**GOAL OF THE EXERCISE**
A word-for-word restatement of the whole listing is the expected answer.
========
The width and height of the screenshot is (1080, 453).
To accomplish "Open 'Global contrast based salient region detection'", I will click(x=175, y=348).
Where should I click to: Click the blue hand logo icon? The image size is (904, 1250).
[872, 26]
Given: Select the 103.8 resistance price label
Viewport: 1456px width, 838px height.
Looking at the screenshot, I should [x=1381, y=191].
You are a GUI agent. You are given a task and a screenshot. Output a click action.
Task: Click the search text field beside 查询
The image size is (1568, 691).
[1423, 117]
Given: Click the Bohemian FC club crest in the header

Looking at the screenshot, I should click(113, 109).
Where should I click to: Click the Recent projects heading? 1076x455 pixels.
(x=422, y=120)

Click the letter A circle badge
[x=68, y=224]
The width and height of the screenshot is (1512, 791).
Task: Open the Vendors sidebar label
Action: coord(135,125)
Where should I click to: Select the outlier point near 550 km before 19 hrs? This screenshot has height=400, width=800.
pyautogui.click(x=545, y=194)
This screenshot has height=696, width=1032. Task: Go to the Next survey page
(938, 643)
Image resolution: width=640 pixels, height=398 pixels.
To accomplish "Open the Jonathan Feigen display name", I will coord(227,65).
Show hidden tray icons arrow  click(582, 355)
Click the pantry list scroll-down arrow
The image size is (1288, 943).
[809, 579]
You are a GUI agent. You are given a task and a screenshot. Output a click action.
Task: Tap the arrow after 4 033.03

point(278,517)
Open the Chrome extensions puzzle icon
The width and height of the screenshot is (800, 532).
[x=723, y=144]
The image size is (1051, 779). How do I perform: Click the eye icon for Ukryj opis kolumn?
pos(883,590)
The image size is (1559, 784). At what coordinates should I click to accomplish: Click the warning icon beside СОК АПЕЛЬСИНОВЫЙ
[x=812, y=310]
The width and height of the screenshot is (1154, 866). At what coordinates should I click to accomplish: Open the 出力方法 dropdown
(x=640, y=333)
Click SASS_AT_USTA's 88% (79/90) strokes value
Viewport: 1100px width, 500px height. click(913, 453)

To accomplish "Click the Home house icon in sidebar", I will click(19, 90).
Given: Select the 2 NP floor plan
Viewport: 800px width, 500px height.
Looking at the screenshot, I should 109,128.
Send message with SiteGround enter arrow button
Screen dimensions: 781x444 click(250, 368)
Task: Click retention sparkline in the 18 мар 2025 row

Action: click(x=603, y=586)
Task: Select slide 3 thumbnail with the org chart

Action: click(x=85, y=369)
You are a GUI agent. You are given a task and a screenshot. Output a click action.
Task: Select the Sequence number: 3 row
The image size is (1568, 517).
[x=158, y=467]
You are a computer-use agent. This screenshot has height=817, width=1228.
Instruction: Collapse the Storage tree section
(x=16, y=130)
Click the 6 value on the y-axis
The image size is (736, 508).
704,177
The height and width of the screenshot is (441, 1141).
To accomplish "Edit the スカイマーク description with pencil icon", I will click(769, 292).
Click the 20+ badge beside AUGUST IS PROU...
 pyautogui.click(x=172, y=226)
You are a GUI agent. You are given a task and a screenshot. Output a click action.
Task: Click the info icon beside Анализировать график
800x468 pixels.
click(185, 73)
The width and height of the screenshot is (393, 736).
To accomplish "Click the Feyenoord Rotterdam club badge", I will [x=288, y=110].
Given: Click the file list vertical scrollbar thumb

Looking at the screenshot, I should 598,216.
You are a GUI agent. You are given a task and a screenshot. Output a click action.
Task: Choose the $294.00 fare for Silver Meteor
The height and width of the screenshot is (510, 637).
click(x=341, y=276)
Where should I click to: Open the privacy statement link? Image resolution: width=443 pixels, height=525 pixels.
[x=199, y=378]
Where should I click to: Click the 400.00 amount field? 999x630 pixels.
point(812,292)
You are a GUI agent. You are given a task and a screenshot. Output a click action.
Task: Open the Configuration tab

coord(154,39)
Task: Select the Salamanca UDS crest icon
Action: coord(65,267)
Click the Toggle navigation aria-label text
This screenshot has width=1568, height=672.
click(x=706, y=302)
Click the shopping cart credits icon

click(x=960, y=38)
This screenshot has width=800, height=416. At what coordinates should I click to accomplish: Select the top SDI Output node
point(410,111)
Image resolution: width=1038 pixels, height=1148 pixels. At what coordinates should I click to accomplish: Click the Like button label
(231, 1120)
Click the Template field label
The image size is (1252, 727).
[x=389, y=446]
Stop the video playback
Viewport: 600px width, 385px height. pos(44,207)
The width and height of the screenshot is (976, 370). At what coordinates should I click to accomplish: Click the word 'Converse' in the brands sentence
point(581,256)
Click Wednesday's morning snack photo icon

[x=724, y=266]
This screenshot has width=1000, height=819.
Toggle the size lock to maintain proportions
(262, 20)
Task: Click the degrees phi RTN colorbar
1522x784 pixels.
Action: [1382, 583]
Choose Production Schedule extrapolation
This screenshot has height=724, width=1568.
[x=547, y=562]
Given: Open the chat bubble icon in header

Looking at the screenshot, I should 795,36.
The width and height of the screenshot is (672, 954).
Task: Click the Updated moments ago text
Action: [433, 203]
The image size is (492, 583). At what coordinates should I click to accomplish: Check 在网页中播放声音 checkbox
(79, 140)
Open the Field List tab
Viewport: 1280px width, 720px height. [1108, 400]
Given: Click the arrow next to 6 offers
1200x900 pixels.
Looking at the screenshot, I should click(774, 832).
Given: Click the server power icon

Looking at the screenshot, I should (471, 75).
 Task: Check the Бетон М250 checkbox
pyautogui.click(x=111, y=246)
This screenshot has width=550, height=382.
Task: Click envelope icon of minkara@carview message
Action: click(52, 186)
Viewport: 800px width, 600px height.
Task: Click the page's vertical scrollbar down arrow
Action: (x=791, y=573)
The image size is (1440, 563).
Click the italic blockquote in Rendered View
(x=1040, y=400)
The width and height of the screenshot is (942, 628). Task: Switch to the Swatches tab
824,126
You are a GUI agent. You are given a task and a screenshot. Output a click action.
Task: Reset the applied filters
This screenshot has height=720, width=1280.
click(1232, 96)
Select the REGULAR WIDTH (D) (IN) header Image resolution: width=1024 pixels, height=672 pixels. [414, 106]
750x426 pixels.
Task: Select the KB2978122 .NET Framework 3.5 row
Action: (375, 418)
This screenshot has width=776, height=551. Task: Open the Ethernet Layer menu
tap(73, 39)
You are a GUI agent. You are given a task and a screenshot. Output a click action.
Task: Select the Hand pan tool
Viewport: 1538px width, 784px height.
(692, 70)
========
**ANSWER FOR THE TASK**
The width and height of the screenshot is (1080, 453).
To accomplish "Open 'Global contrast based salient region detection'", I will click(x=175, y=348).
Where should I click to: Click the blue hand logo icon? The image size is (904, 1250).
[872, 26]
Given: Select the 103.8 resistance price label
Viewport: 1456px width, 838px height.
Looking at the screenshot, I should [x=1381, y=191].
You are a GUI agent. You are given a task and a screenshot. Output a click action.
Task: Click the search text field beside 查询
The image size is (1568, 691).
[1423, 117]
Given: Click the Bohemian FC club crest in the header

Looking at the screenshot, I should click(113, 109).
Where should I click to: Click the Recent projects heading? 1076x455 pixels.
(x=422, y=120)

Click the letter A circle badge
[x=68, y=224]
The width and height of the screenshot is (1512, 791).
Task: Open the Vendors sidebar label
Action: coord(135,125)
Where should I click to: Select the outlier point near 550 km before 19 hrs? This screenshot has height=400, width=800.
pyautogui.click(x=545, y=194)
This screenshot has height=696, width=1032. Task: Go to the Next survey page
(938, 643)
Image resolution: width=640 pixels, height=398 pixels.
To accomplish "Open the Jonathan Feigen display name", I will coord(227,65).
Show hidden tray icons arrow  click(582, 355)
Click the pantry list scroll-down arrow
The image size is (1288, 943).
[809, 579]
You are a GUI agent. You are given a task and a screenshot. Output a click action.
Task: Tap the arrow after 4 033.03

point(278,517)
Open the Chrome extensions puzzle icon
The width and height of the screenshot is (800, 532).
[x=723, y=144]
The image size is (1051, 779). How do I perform: Click the eye icon for Ukryj opis kolumn?
pos(883,590)
The image size is (1559, 784). At what coordinates should I click to accomplish: Click the warning icon beside СОК АПЕЛЬСИНОВЫЙ
[x=812, y=310]
The width and height of the screenshot is (1154, 866). At what coordinates should I click to accomplish: Open the 出力方法 dropdown
(x=640, y=333)
Click SASS_AT_USTA's 88% (79/90) strokes value
Viewport: 1100px width, 500px height. click(913, 453)

To accomplish "Click the Home house icon in sidebar", I will click(19, 90).
Given: Select the 2 NP floor plan
Viewport: 800px width, 500px height.
Looking at the screenshot, I should 109,128.
Send message with SiteGround enter arrow button
Screen dimensions: 781x444 click(250, 368)
Task: Click retention sparkline in the 18 мар 2025 row

Action: click(x=603, y=586)
Task: Select slide 3 thumbnail with the org chart

Action: click(x=85, y=369)
You are a GUI agent. You are given a task and a screenshot. Output a click action.
Task: Select the Sequence number: 3 row
The image size is (1568, 517).
[x=158, y=467]
You are a computer-use agent. This screenshot has height=817, width=1228.
Instruction: Collapse the Storage tree section
(x=16, y=130)
Click the 6 value on the y-axis
The image size is (736, 508).
704,177
The height and width of the screenshot is (441, 1141).
To accomplish "Edit the スカイマーク description with pencil icon", I will click(769, 292).
Click the 20+ badge beside AUGUST IS PROU...
 pyautogui.click(x=172, y=226)
You are a GUI agent. You are given a task and a screenshot. Output a click action.
Task: Click the info icon beside Анализировать график
800x468 pixels.
click(185, 73)
The width and height of the screenshot is (393, 736).
To accomplish "Click the Feyenoord Rotterdam club badge", I will [x=288, y=110].
Given: Click the file list vertical scrollbar thumb

Looking at the screenshot, I should 598,216.
You are a GUI agent. You are given a task and a screenshot. Output a click action.
Task: Choose the $294.00 fare for Silver Meteor
The height and width of the screenshot is (510, 637).
click(x=341, y=276)
Where should I click to: Open the privacy statement link? Image resolution: width=443 pixels, height=525 pixels.
[x=199, y=378]
Where should I click to: Click the 400.00 amount field? 999x630 pixels.
point(812,292)
You are a GUI agent. You are given a task and a screenshot. Output a click action.
Task: Open the Configuration tab

coord(154,39)
Task: Select the Salamanca UDS crest icon
Action: coord(65,267)
Click the Toggle navigation aria-label text
This screenshot has width=1568, height=672.
click(x=706, y=302)
Click the shopping cart credits icon

click(x=960, y=38)
This screenshot has width=800, height=416. At what coordinates should I click to accomplish: Select the top SDI Output node
point(410,111)
Image resolution: width=1038 pixels, height=1148 pixels. At what coordinates should I click to accomplish: Click the Like button label
(231, 1120)
Click the Template field label
The image size is (1252, 727).
[x=389, y=446]
Stop the video playback
Viewport: 600px width, 385px height. pos(44,207)
The width and height of the screenshot is (976, 370). At what coordinates should I click to accomplish: Click the word 'Converse' in the brands sentence
point(581,256)
Click Wednesday's morning snack photo icon

[x=724, y=266]
This screenshot has width=1000, height=819.
Toggle the size lock to maintain proportions
(262, 20)
Task: Click the degrees phi RTN colorbar
1522x784 pixels.
Action: [1382, 583]
Choose Production Schedule extrapolation
This screenshot has height=724, width=1568.
[x=547, y=562]
Given: Open the chat bubble icon in header

Looking at the screenshot, I should 795,36.
The width and height of the screenshot is (672, 954).
Task: Click the Updated moments ago text
Action: [433, 203]
The image size is (492, 583). At what coordinates should I click to accomplish: Check 在网页中播放声音 checkbox
(79, 140)
Open the Field List tab
Viewport: 1280px width, 720px height. [1108, 400]
Given: Click the arrow next to 6 offers
1200x900 pixels.
Looking at the screenshot, I should click(774, 832).
Given: Click the server power icon

Looking at the screenshot, I should (471, 75).
 Task: Check the Бетон М250 checkbox
pyautogui.click(x=111, y=246)
This screenshot has width=550, height=382.
Task: Click envelope icon of minkara@carview message
Action: click(52, 186)
Viewport: 800px width, 600px height.
Task: Click the page's vertical scrollbar down arrow
Action: (x=791, y=573)
The image size is (1440, 563).
Click the italic blockquote in Rendered View
(x=1040, y=400)
The width and height of the screenshot is (942, 628). Task: Switch to the Swatches tab
824,126
You are a GUI agent. You are given a task and a screenshot. Output a click action.
Task: Reset the applied filters
This screenshot has height=720, width=1280.
click(1232, 96)
Select the REGULAR WIDTH (D) (IN) header Image resolution: width=1024 pixels, height=672 pixels. [414, 106]
750x426 pixels.
Task: Select the KB2978122 .NET Framework 3.5 row
Action: (375, 418)
This screenshot has width=776, height=551. Task: Open the Ethernet Layer menu
tap(73, 39)
You are a GUI agent. You are given a task and a screenshot. Output a click action.
Task: Select the Hand pan tool
Viewport: 1538px width, 784px height.
(692, 70)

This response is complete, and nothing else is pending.